CR-ALAJUELA. La casa. Sergio Erick Ardón Ramírez

NO SE LOS PERDONO, lo que han hecho es un crimen.
Así me dijo una señora, en tono de reclamo, mientras hacíamos fila para ser atendidos en un banco de Alajuela.
El crimen que ella nos cobraba no era de sangre. Nunca hemos matado a nadie.
Es que días atrás, la casa de mis abuelos, construida en 1920 , había sido demolida.
Aquel reclamo sentido, por una mujer que yo no conocía, me daba por culpable del crimen. Si, porque yo sabía que habíamos cometido un crimen, que al acusarme ella tenía razón.
La escena del horrendo crimen estaba situada cien varas al sur del mercado municipal. Ahí, cuando en Alajuela la mayoría de las construcciones eran de adobe y madera, Cipriano Ardón mi abuelo paterno , había ordenado construir una casa , su casa. No cualquier casa, se trataba de la de un señor con medios, empresario, finquero y comerciante floreciente.
Asentarse en la sociedad de aquel remedo de ciudad, que realmente seguía siendo una aldea, amplia, con ínfulas de ciudad, pero en el fondo, por composición y por conducta de sus habitantes, una aldea- situada en el centro de uno de los países más pequeños y despoblados de lo que fue la América española- obligaba a destacarse, con una casa que hiciera la diferencia.
Era la forma retadora, del hijo de un emigrante, venido de Las Segovias del norte de Nicaragua, de decir: aquí estoy.
En esa casa esquinera, de amplios corredores de mosaicos con arabescos y altos techos de hierro galvanizado, de paredes de bahareque francés, de 4 varas de alto, de ventanas de colores, de mil puertas, de pisos y cielos de cristóbal y pochote, montada sobre pilotes de concreto y rieles de ferrocarril, es que vivían mis abuelos y mis padres, y es donde nacimos nosotros.
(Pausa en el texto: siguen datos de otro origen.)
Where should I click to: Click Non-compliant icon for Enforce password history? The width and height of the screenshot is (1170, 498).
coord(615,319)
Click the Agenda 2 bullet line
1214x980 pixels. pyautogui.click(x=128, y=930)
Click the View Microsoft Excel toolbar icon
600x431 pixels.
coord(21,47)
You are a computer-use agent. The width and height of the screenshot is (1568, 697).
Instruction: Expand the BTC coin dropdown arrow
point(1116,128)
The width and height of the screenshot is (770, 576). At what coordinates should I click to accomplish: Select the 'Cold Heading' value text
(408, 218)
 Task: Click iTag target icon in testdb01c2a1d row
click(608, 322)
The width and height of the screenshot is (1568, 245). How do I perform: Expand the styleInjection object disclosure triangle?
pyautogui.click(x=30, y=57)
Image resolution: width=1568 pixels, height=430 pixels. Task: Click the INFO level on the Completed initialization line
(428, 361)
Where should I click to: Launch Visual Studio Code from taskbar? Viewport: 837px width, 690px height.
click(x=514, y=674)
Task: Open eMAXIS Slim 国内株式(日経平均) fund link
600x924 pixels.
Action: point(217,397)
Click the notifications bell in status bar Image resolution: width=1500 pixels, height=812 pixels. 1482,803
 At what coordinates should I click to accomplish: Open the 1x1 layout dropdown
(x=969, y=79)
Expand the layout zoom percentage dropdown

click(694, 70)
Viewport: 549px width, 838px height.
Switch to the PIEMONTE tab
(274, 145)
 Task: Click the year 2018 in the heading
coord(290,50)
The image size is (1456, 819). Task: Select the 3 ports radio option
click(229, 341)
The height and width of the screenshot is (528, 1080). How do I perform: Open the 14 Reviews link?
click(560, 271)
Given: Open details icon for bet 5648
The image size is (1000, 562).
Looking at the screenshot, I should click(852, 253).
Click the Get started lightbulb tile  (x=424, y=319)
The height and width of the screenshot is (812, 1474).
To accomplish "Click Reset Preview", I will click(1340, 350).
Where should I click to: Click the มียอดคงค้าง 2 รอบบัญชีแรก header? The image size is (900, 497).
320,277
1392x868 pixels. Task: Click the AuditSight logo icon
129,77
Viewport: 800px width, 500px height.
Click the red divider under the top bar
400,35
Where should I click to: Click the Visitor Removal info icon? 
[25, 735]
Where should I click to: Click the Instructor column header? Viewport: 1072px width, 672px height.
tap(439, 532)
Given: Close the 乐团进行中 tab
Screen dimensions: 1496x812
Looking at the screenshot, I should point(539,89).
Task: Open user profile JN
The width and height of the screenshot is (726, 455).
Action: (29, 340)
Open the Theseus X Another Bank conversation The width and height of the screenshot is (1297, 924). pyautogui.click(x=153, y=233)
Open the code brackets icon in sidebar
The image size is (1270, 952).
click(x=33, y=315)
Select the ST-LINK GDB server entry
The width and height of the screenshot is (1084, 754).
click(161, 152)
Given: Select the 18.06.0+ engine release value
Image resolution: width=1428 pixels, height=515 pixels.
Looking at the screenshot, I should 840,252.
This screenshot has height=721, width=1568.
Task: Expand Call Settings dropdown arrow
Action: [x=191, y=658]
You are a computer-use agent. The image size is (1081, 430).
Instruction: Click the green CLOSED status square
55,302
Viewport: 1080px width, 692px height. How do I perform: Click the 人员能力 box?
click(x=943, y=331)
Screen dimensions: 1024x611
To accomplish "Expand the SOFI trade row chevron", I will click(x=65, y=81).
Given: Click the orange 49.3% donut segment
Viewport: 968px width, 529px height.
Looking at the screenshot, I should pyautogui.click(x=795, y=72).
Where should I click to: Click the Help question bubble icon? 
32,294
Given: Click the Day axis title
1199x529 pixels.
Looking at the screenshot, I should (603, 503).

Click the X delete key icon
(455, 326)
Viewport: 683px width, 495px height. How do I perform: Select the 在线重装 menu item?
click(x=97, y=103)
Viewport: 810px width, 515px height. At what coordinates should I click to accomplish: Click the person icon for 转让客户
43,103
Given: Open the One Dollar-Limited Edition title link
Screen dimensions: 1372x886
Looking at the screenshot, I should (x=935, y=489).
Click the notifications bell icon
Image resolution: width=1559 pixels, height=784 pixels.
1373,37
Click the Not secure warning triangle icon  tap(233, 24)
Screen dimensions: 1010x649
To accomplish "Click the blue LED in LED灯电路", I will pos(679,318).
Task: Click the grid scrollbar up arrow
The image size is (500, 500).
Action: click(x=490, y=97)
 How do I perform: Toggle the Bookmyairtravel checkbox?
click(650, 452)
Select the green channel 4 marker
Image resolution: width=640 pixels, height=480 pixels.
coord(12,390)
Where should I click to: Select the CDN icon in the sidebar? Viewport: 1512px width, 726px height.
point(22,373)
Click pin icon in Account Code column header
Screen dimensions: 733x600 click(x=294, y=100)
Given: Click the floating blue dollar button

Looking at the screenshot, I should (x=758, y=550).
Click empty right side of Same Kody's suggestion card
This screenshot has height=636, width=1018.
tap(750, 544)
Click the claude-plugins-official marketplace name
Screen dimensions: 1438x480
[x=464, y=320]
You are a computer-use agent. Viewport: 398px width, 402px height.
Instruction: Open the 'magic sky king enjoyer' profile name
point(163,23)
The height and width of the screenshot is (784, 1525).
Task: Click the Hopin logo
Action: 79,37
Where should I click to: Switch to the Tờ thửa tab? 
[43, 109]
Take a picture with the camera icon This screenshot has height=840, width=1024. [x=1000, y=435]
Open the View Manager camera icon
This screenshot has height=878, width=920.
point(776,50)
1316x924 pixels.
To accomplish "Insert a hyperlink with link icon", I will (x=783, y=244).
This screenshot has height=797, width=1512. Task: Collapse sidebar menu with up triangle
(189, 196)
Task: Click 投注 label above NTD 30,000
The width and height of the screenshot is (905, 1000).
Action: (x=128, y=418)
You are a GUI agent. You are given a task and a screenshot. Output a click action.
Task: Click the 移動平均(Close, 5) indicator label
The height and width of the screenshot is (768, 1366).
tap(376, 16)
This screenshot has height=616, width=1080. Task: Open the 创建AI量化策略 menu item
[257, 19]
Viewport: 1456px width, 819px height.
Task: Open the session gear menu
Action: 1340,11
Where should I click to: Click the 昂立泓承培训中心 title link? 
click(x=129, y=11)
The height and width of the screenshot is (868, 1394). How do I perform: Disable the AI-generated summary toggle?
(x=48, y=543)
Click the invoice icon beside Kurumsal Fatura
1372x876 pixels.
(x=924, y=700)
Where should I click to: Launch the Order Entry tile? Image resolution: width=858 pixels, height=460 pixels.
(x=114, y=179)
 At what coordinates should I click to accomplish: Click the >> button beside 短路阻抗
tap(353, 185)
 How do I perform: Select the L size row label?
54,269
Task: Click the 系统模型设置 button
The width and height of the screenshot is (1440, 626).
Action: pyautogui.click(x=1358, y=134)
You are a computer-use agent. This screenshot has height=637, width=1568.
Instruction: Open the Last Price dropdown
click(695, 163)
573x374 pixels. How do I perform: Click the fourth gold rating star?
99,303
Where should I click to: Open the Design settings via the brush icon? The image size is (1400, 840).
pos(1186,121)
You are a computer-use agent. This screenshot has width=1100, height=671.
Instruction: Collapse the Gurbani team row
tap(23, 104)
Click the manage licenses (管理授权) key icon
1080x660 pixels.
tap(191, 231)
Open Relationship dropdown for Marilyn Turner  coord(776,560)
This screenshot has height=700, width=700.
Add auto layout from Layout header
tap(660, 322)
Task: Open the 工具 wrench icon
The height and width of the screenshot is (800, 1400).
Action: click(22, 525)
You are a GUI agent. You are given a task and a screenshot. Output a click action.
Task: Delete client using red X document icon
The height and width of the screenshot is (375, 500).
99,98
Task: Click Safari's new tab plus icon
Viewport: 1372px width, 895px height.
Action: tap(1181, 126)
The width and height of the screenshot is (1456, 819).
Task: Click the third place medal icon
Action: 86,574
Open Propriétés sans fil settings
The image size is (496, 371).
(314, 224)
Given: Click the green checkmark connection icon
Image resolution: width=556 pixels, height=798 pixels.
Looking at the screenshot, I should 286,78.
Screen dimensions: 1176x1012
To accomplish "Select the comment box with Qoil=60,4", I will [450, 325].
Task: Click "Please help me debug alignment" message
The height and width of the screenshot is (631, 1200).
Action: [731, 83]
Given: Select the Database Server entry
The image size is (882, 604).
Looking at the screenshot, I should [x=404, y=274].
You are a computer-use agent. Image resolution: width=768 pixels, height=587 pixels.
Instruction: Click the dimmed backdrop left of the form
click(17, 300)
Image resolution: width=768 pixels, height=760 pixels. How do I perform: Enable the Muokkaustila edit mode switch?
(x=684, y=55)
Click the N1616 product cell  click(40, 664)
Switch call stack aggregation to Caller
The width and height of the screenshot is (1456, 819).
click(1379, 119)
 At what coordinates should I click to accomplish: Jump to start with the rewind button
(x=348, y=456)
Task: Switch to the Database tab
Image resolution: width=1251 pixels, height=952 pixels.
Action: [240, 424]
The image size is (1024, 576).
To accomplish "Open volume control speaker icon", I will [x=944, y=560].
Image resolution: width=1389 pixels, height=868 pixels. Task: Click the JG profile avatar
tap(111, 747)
Y es donde por diecisiete años, mi niñez y mi adolescencia, viví.
Como fuimos herederos de aquella emblemática casa, y los nietos y bisnietos de Cipriano, no supimos conservarla, es que la señora nos acusaba, con razón , lo repito y reconozco, de haber cometido un crimen. No me perdonaría si negara mi cuota de responsabilidad.
La reclamante me lo dijo abiertamente y a la cara, como debe ser.
Otros hacían su reclamo de manera menos directa, con comentarios sutiles, o entre cuchicheos. Y es que para muchos vecinos de Alajuela, la Casa de Don Cipriano, sin que nunca hubieran puesto un pie en ella, de alguna forma les pertenecía. Como los parques o las plazas. No éramos conscientes, lo aprendimos , entre comentarios y reclamos. De haberlo sabido seguramente que habríamos opuesto mayor resistencia a la decisión de demolerla.
Culpables entonces somos. No disminuye esa culpabilidad el que hayamos, salvado y aprovechado las partes.
En Siquiares donde hoy vivimos, las puertas todas, son las altas puertas de tableros, de dos hojas, de la casa de Cipriano, Las columnas de cristóbal de los corredores están a salvo adornando nuestra sala. Rodapiés y cornisas de cien años siguen teniendo
plena utilidad.
Todo esto para recordar aquella casa, donde disfrute de mi holgada niñez y mi despertar adolescente. De los chineos de mi abuela Adelina , de la mansedumbre de mi tía abuela Eligia, de las explosiones de la mal hablada, la siempre rebelde, mi otra tía abuela, Susana.
Porque hoy al desayuno , entre sorbo y sorbo de café, de ella hablamos. Y sentí la necesidad de reconocer el crimen, del que fui participe.